Update2: According to a statement by BitDefender, the BitDefender website hacked by unu is actually a website that belongs to a BitDefender partner who is authorized to sell BitDefender products to the Portuguese – it is not actually BitDefender’s website. So much better. /rolleyes
Earlier this week a hacker, that goes by the name ‘unu’, posted how he was able to hack Kaspersky’s USA website using a simple SQL injection method and gain access to what I like to call the corporate database. By now Kaspersky has confirmed that there was a vulnerability, but they deny that the hacker was successful:
Kaspersky Lab, a leading developer of secure content management systems, has detected a hacker attack on usa.kaspersky.com – the official website of the company’s US office. The attack was unsuccessful and, despite their attempts, the hackers were unable to gain access to restricted information stored on the website. Claims by the hackers responsible for the attack that they had managed to gain access to user data are untrue.

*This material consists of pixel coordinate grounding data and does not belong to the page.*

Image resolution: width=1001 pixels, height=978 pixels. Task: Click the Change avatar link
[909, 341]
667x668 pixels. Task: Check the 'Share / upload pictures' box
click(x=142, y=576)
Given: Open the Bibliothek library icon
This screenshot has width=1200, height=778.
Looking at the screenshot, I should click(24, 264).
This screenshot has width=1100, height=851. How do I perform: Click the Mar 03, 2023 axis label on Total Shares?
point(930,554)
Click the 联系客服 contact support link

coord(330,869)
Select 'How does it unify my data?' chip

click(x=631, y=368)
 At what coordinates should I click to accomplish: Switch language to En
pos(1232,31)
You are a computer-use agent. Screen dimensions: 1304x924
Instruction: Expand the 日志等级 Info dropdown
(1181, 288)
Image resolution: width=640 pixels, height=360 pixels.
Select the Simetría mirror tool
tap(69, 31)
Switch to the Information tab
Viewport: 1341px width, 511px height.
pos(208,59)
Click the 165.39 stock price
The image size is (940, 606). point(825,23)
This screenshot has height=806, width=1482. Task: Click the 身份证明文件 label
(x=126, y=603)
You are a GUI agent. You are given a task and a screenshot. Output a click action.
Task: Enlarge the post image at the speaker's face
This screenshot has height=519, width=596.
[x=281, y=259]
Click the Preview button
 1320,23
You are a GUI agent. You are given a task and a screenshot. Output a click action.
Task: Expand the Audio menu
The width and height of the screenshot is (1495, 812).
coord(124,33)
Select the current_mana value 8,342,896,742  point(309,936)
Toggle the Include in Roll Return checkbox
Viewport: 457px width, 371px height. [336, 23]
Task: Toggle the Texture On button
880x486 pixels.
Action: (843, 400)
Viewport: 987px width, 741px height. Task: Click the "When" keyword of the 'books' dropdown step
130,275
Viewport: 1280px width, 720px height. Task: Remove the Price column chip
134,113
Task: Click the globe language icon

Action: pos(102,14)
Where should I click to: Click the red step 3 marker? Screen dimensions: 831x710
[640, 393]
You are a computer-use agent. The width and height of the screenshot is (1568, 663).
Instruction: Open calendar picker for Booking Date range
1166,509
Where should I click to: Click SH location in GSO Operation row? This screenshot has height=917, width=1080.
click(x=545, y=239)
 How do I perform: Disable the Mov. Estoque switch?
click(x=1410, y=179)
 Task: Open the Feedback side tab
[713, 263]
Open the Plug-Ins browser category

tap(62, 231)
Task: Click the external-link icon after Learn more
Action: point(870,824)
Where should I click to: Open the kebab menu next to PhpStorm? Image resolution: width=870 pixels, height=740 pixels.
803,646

As a result of the attack, a vulnerability was found in one section of the usa.kaspersky.com website. Company personnel took immediate action to address the issue, and the vulnerability was closed a short time later.
You can make up your own mind if unu conducted a successful hack or not, but at this point I just see Kaspersky as being in denial, especially considering other people have confirmed unu’s method.
This is what Kaspersky told The Register:
“On Saturday, February 7, 2009, a vulnerability was detected on a subsection of the usa.kaspersky.com domain when a hacker attempted an attack on the site. The site was only vulnerable for a very brief period, and upon detection of the vulnerability we immediately took action to roll back the subsection of the site and the vulnerability was eliminated within 30 minutes of detection. The vulnerability wasn’t critical and no data was compromised from the site.”
Kaspersky seems to have a really broad definition of “compromised”. A third party gains access to non-public information and that is not being “compromised”? Also, apparently information like activation codes and customer email addresses are not critical. On a brighter note, the vulnerability is supposed to be fixed… just like the last 36 times they were hacked.
To add salt to the wound, The Register reports that unu tried to warn Kaspersky before publishing his findings on HackersBlog:
“I have sent emails to email@example.com, firstname.lastname@example.org, and email@example.com warning Kasperky [sic] about the problem but I didn’t get any response,” Unu, the hacker, said in an email. “After some time, still having no response from Kaspersky, I have published the article on hackersblog.org regarding the vulnerability.”
Anyway, as I mentioned earlier, Kaspersky can rest easy. Unu does not plan on revealing any of the information he was able to attain via his very simple, yet effective, trick.
So while the Kaspersky drama continues, unu is at it again. Only this time, the Portuguese BitDefender website is the target:
“version, user and name of the Data Base”
“Admin userName, userPass, sessionID and lastlog”
“Here’s an injection that returns thousands of lines where we see personal details of the customers, tabel vendas (sales table)”
“the table inscricoes(Newsletter)… thousands of email addresses”
As with his last hack, unu originally posted this hack findings on HackersBlog.
All I have to say is that Kaspersky and BitDefender should sacrifice 10 goats to be grateful for the fact that they got lucky enough to be hacked by someone who claims to not have bad intentions (and so far he has not broken his promises).